== Excerpt to read
Britain's Treasury chief Rachel Reeves stood up on Wednesday to deliver a crucial tax-raising budget statement to lawmakers following an unprecedented leak from the government's independent forecaster that detailed her measures.
In terms of money raised, the biggest change is that the government will freeze the levels at which earners pay Britain’s different tax levels, meaning that as wages rise, more people fall into higher tax brackets.
Other measures include a mansion tax on high-value properties, changes to the capital gains tax regime, and a cut to tax-free provisions for private pensions.
According to the leak from the OBR, a mistake the organisation has apologised for, the government will raise £26 billion (€30bn) in 2029-30.
The OBR blamed a “technical error” for the leak, saying it went “live on our website too early this morning”. It said it will report to all relevant authorities, including the Treasury, with details on the matter.
"The good news for the beleaguered chancellor Rachel Reeves was that the economic situation painted by the OBR, and the so-called financial ‘black hole’ she faces, is less horrific than many had feared, which was likely the reason a mooted manifesto-busting increase in income tax rates was abandoned," Tom Selby, director of public policy at AJ Bell, commented. He added that "there is still significant pain to be felt by millions of households", after the announcements.
====
== Dataset extract
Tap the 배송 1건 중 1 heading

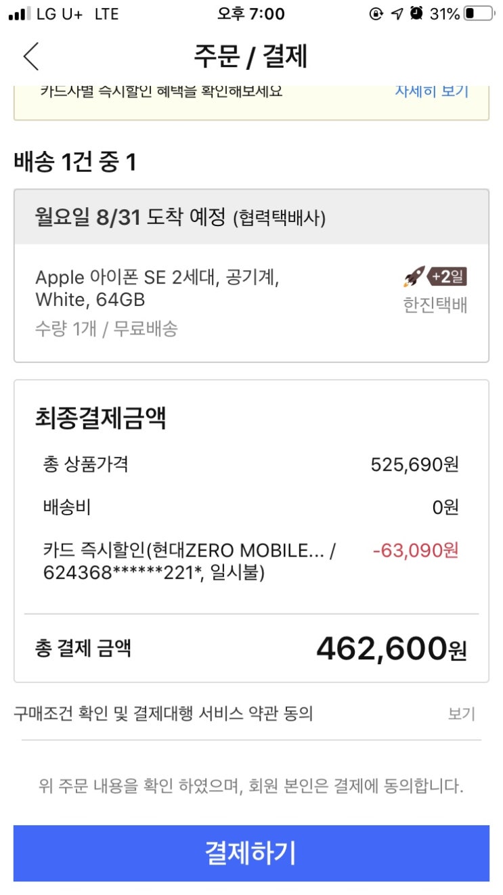point(74,162)
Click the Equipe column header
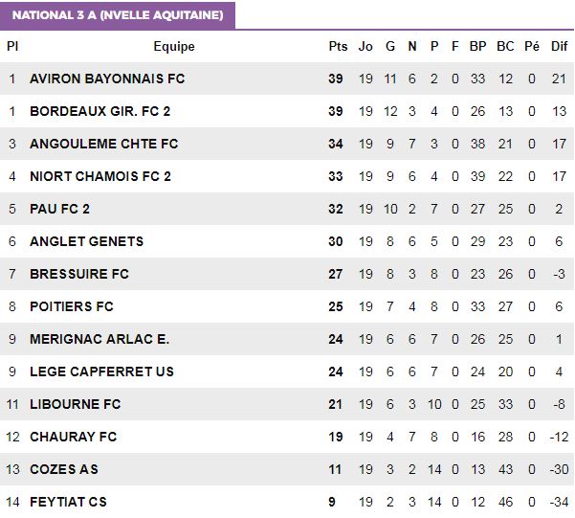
====
## [Tasks to complete]
A) According to the article on the British budget, what did the OBR blame for the leak?
B) Pick up the article on the British budget after its final sentence and continue it.

## [Task responses]
A) A "technical error" that caused the report to go live on its website too early.

B)
Top announcements and market reaction
The Chancellor is now expected to have £21.7bn of fiscal headroom, a cushion the government has for unexpected costs, according to the Office for Budget Responsibility, which compares with the £9.9bn available in March. The government pledges to fund public services entirely from tax revenues by 2029–30.
The buffer is necessary to reassure financial markets, and based on investors' reactions, Reeves managed to gain trust. According to Hal Cook, senior investment analyst at Hargreaves Lansdown, "the leak of the OBR forecasts caused some volatility" in the bond market, but after the speech, the 10-year was under 4.45%, which is "near the bottom of its range so far in 2025". The leading stock market FTSE 100 index was also 0.6% up following Reeves' speech as the pound gained 0.2% against the US dollar.
Income tax: no rise, but more people will pay more
The Chancellor confirmed that income tax rates will not increase. However, tax thresholds will remain frozen until 2031, an extension of three years, meaning more workers will be pulled into higher tax brackets as wages rise.
Sarah Coles, head of personal finance at Hargreaves Lansdown, said the freeze was acting as an “effective stealth tax”, adding that someone on £50,000 would pay £8,165 more over the period. She said fiscal drag had already brought more than six million extra people into paying income tax, and pushed 3.36 million into higher or additional-rate bands. “We’ve had to hand over an extra £89bn in income tax this year compared with 2021–22 as a result.”
Pensions: Salary sacrifice cap introduced
The government will also limit how much employees can contribute to pensions through salary sacrifice. From April 2029, contributions made this way will be capped at £2,000 a year. The Treasury expects the move to raise £4.7bn in 2029–30 and £2.6bn in 2030–31.
Helen Morrissey, head of retirement analysis at Hargreaves Lansdown, warned the change could “have huge impacts on people’s retirements”. She said a 22-year-old earning £25,000 could see their projected pension pot fall from £283,000 to £226,000 under the new limits. “At a time when there is such a focus on pension adequacy, it seems counterintuitive to put barriers in the way of boosting contributions,” she added.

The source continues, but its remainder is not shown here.